If you frequently run SELECT name, email FROM users WHERE email = ?, an index on (email, name) lets the database read directly from the index. This is faster because it touches fewer disk pages.
Covering indexes are a space-time trade-off. They store more data in the index, using more disk space, but eliminate lookups to the main table.
Index Types
B-tree indexes are the default. They work well for equality and range queries. They’re what you get unless you specify otherwise.

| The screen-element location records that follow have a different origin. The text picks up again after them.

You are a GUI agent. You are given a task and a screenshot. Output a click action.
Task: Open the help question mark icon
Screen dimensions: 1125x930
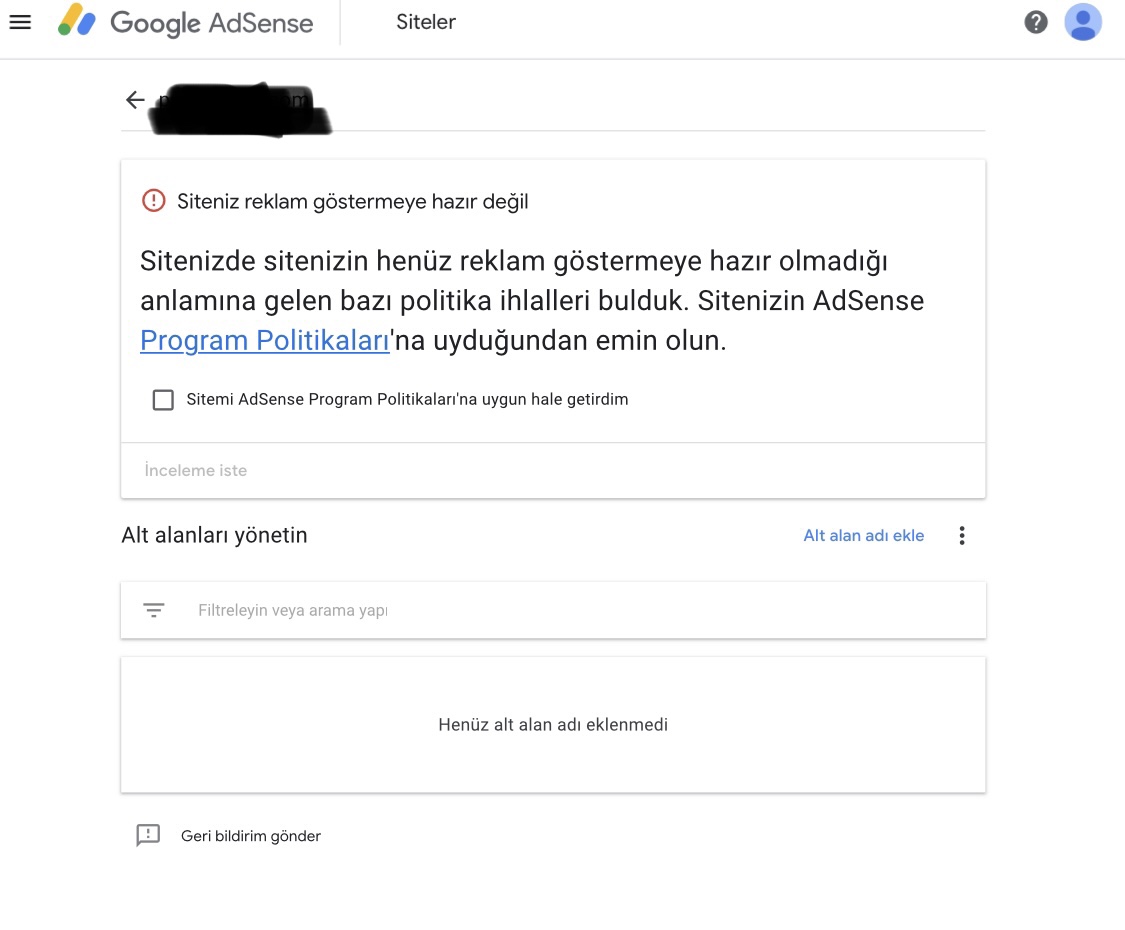click(x=1035, y=22)
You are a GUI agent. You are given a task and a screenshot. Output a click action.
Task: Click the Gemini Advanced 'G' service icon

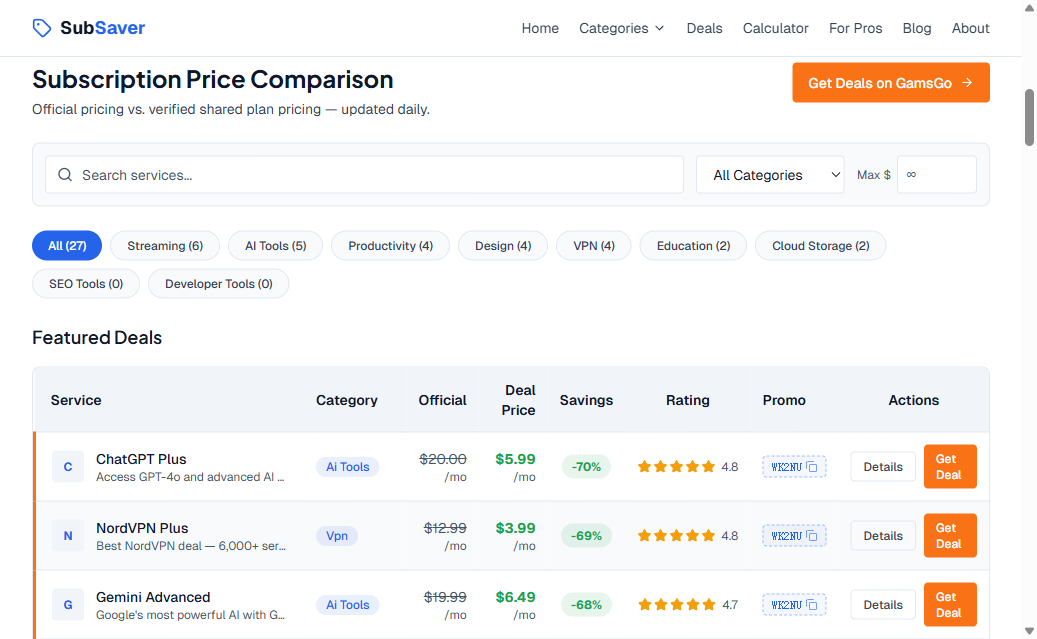coord(68,605)
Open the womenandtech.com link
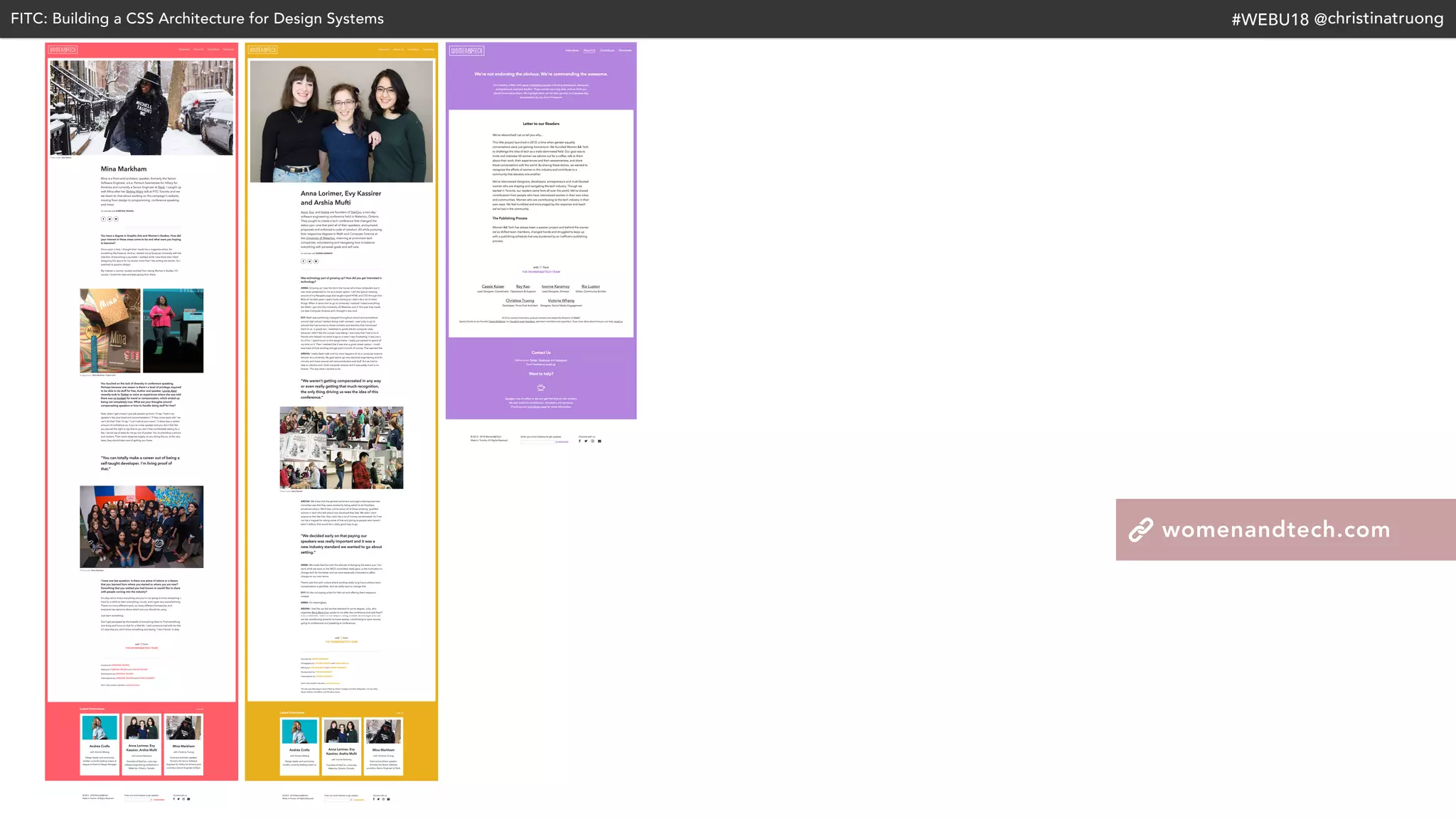Image resolution: width=1456 pixels, height=819 pixels. tap(1275, 530)
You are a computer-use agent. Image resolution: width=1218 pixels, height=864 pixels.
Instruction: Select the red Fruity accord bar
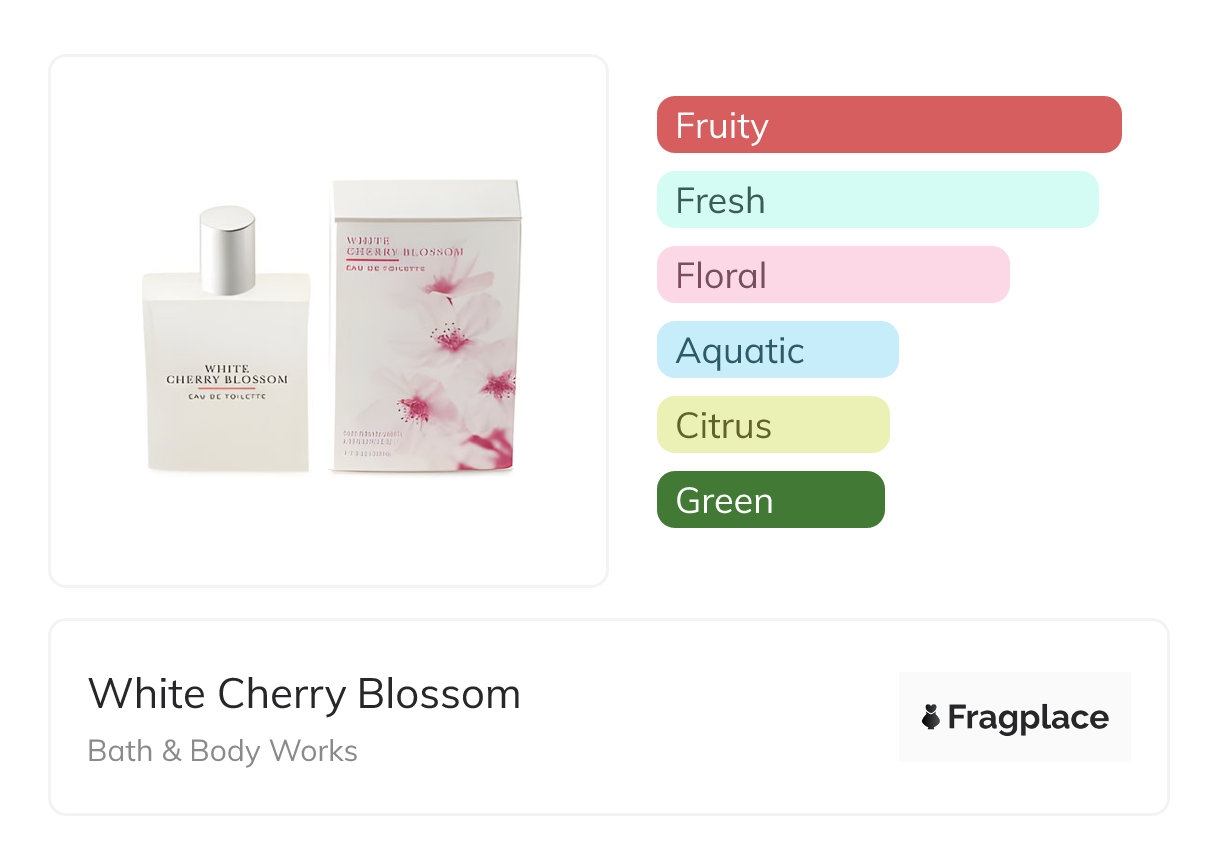[888, 125]
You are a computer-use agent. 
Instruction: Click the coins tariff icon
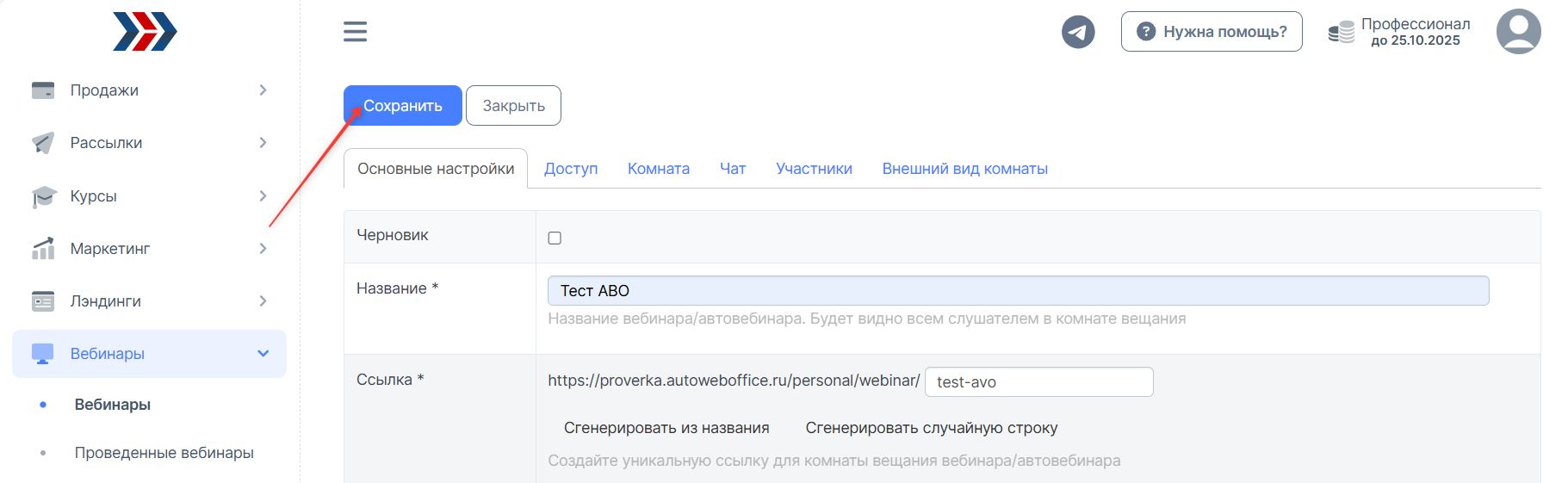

Hash indexes work for equality but not ranges. They’re faster for exact matches but can’t handle WHERE age > 25. Most databases default to B-trees because they’re more versatile.
Full-text indexes handle text search. Regular indexes don’t help with WHERE description LIKE '%keyword%' because they can’t use index ordering. Full-text indexes tokenize text and build a searchable structure.
Partial indexes only include rows matching a condition. If you frequently query WHERE status = 'active' and most rows are inactive, a partial index on active rows is smaller and faster.
The Write Cost
Indexes aren’t free. Every insert requires updating all indexes on that table. Every update to an indexed column requires updating the index. Every delete requires removing entries from indexes.
For read-heavy workloads, this cost is worth it. For write-heavy workloads, too many indexes slow everything down.
I’ve seen tables with 15+ indexes that took seconds to insert single rows. The application spent more time maintaining indexes than doing actual work. We dropped unnecessary indexes and inserts became 10x faster.
Query Planning
Modern databases use query planners that decide whether to use indexes. Sometimes the planner chooses a full scan even when indexes exist, because it estimates that’s faster given the data distribution.
You can view execution plans to see what the database actually does. In PostgreSQL it’s EXPLAIN ANALYZE. In MySQL it’s EXPLAIN. This shows whether indexes are being used and where time is spent.
Sometimes queries don’t use indexes because the column types don’t match. If you query WHERE id = '123' but id is an integer, the database might cast the column, preventing index use. Keep types consistent.
Practical Guidelines
Start without indexes except on primary keys and foreign keys. Measure actual query performance. Add indexes when you identify slow queries.
Use query logs to find slow queries. Don’t guess which columns need indexing. Let real usage patterns guide decisions.
Monitor index usage. PostgreSQL has pg_stat_user_indexes showing which indexes are actually used. Drop unused indexes, they just waste space and slow writes.
For analytical queries on large datasets, consider separate read replicas with different indexing strategies. Don’t optimize the primary database for reports at the cost of transaction performance.
Common Mistakes
Adding indexes without measuring impact. Indexes have costs. Verify they actually improve performance before keeping them.
Creating indexes on every column. More indexes don’t mean better performance. Each one costs maintenance overhead.
Ignoring index size. A multi-column index on high-cardinality columns can be larger than the table itself. That’s sometimes worth it, but you should know it’s happening.
Not updating statistics. Databases use statistics about data distribution to plan queries. Stale statistics lead to poor plans. Run ANALYZE regularly on tables that change frequently.
When Things Get Complex
This covers the basics. Real databases have more nuance: index-only scans, index skip scans, bitmap indexes, clustered vs non-clustered indexes, fill factors, and more.
For complex scenarios, specialists in this space can help design appropriate indexing strategies. But the fundamentals remain: indexes trade write performance for read performance, and you should only create them when measurements justify the trade-off.
Understanding indexes doesn’t require advanced theory. It requires knowing what problem you’re solving and measuring whether the solution works. Start simple, measure real workloads, and optimize based on evidence rather than speculation.